Adolescent Idiopathic Scoliosis
Often learning your child has adolescent idiopathic scoliosis (AIS) takes a parent by surprise. Because AIS onset is related to age, your child may have passed one or more scoliosis evaluations in the past. The good news is that now more than ever, research exploring the cause of and genetic basis for AIS is more robust than ever, and there is a growing clinical interest among physicians who seek to help you successfully manage your child’s disease.
What Is AIS?
AIS is by far the most common type of scoliosis, affecting children between ages 10 to 18; it’s found in as many as 4 in 100 adolescents. In general, AIS curves progress during the rapid growth period of the patient. While most curves slow their progression significantly at the time of skeletal maturity, some, especially curves greater than 60o, continue to progress during adult-hood. Many theories exist with regard to the cause of AIS including hormonal imbalance, asymmetric growth and muscle imbalance. Although the cause of AIS remains elusive, we have methods of estimating the risk for curve progression of scoliosis and good methods of treatment.

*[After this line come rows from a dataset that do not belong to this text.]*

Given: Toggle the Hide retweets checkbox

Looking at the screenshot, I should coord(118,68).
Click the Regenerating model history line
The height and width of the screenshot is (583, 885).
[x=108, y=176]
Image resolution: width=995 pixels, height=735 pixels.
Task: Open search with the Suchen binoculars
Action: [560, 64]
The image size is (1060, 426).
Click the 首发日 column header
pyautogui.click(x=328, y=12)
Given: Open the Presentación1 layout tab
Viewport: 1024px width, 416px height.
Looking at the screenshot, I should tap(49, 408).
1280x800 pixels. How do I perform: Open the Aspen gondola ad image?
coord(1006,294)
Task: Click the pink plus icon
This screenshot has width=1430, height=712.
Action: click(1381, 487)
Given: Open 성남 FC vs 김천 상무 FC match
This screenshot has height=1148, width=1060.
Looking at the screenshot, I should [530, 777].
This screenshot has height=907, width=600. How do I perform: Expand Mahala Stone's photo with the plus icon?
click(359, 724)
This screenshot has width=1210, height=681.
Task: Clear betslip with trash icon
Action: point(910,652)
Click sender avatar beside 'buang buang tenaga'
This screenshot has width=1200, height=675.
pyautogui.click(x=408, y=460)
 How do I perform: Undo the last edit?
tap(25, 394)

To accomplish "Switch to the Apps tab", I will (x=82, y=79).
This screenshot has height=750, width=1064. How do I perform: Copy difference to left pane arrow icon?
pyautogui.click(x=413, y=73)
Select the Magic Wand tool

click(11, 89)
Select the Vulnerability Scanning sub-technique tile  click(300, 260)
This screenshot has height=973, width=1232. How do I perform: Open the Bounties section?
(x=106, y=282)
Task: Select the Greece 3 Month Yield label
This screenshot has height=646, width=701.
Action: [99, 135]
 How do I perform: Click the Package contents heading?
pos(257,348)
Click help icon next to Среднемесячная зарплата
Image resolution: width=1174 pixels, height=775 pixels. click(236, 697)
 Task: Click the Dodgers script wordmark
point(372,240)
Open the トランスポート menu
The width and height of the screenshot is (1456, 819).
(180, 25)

“Idiopathic” means that the condition has no identifiable causes although significant research is ongoing, including the genetic basis for AIS. Approximately 30% of AIS patients have some family history of scoliosis, which would indicate a genetic connection. Many Scoliosis Research Society members are working to identify the genes that cause AIS, and this knowledge continues to expand at a rapid pace.
Patients with AIS typically have no pain or neurologic abnormalities (like weakness) and exhibit a normal appearance when viewed from the side, however, several visible symptoms are associated with AIS:
- Rib “hump”—A prominence on the back or a rib hump secondary to the rotational as-pect of the scoliosis; the most visible sign of scoliosis.
- Shoulder height asymmetry—Shoulder height asymmetry is indicated when one shoulder appears higher than the other.
- Torso “lean”—A shift of the body to the right or the left can occur especially when there is a single curve in the thoracic (chest-part) or the lumbar (lower back) of the spine with-out a second curve to help balance the patient. This often appears as some waistline asymmetry in which one hip appears to be higher than the other and may result in one leg appearing longer than the other.